Abstract

A pBR322-derived plasmid (pCGL107) that carries the Corynebacterium melassecola ATCC 17965 analogue of Escherichia coli gdhA gene (encoding glutamate dehydrogenase), was introduced into the related strain, Brevibacterium lactofermentum CGL2002, by electroporation and integrated into its chromosome by homologous recombination. However, pCGL107 cannot integrate into C. melassecola, since the host restriction prevents successful electroporation by E. coli-modified DNA. Nevertheless, B. lactofermentum-modified replicative plasmid DNA can be transformed by electroporation into C. melassecola; thus pCGL519-2, a shuttle plasmid that carries the C. melassecola analogue of E. coli ghA (encoding citrate synthase), was extracted from the former host and electroporated into the latter. Rare restriction sites conveniently placed in pCGL519-2 were used to recover a replicon-less cartridge called ‘integron’, that contains a selectable marker and gtlA within a single fragment.
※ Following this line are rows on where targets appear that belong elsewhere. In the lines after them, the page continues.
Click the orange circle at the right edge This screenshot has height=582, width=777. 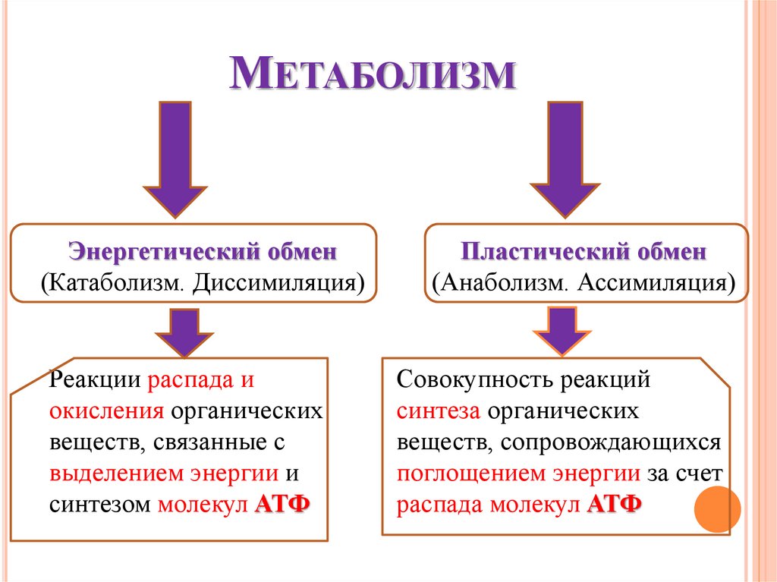718,508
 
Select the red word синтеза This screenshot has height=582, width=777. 438,411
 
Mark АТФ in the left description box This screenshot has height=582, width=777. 282,505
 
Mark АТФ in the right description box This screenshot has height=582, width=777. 614,505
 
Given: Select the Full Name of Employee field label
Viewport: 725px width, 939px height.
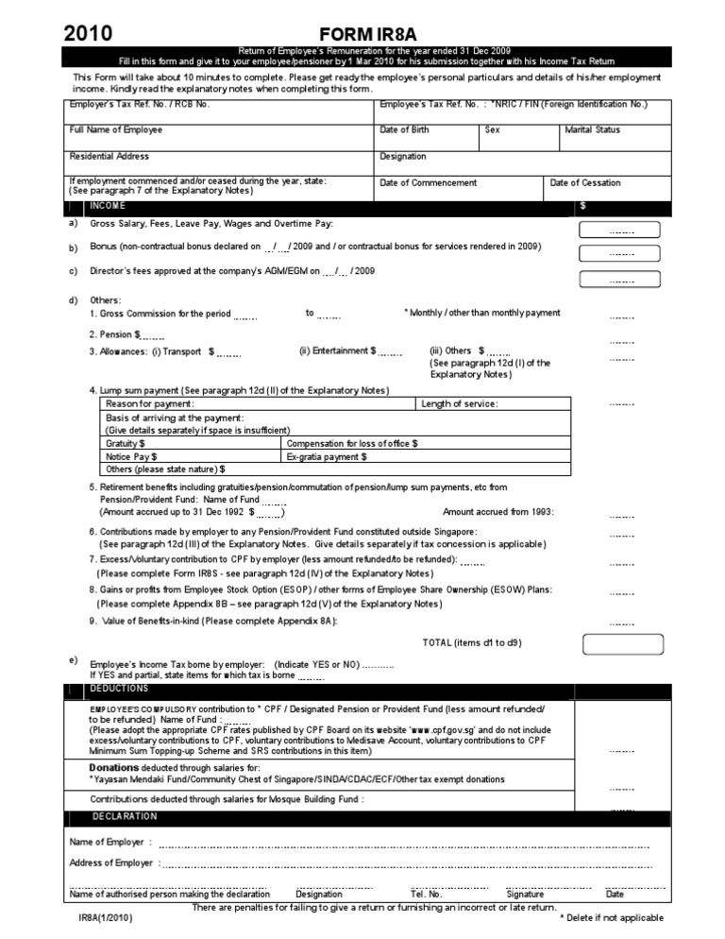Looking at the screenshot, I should point(116,129).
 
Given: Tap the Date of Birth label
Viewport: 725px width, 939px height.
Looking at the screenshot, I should point(404,129).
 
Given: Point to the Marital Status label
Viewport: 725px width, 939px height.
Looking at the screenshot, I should point(592,129).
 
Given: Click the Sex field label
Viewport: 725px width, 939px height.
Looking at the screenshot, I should point(492,129).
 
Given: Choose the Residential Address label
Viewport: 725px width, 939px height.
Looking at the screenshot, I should point(110,156).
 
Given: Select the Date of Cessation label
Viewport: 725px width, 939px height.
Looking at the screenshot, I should point(585,182).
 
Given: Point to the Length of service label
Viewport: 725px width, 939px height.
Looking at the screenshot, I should point(460,404).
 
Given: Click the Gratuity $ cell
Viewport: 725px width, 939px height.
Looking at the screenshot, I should point(126,443).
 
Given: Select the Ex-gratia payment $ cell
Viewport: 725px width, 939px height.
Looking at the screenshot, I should point(327,456).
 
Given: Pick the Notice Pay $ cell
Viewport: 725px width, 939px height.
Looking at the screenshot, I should point(130,456).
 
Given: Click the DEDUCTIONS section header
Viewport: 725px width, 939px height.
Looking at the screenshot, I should point(119,689).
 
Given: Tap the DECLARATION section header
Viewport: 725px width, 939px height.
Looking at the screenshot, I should point(126,815).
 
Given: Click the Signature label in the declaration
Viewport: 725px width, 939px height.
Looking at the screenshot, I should point(525,894).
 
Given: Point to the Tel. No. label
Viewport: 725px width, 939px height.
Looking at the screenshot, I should point(426,894).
Integron prepared from pCGL519-2 DNA which had been extracted from C. melassecola, and thus, was capable of eluding the C. melassecola restriction barrier(s), was successfully electroporated into this host. The molecular analysis of the resulting transformants suggests that they result from the integration of a single circular integron molecule by homologous recombination between the gltA regions of the host genome and the integron. These transformants were stable for 30 generations in the absence of selection.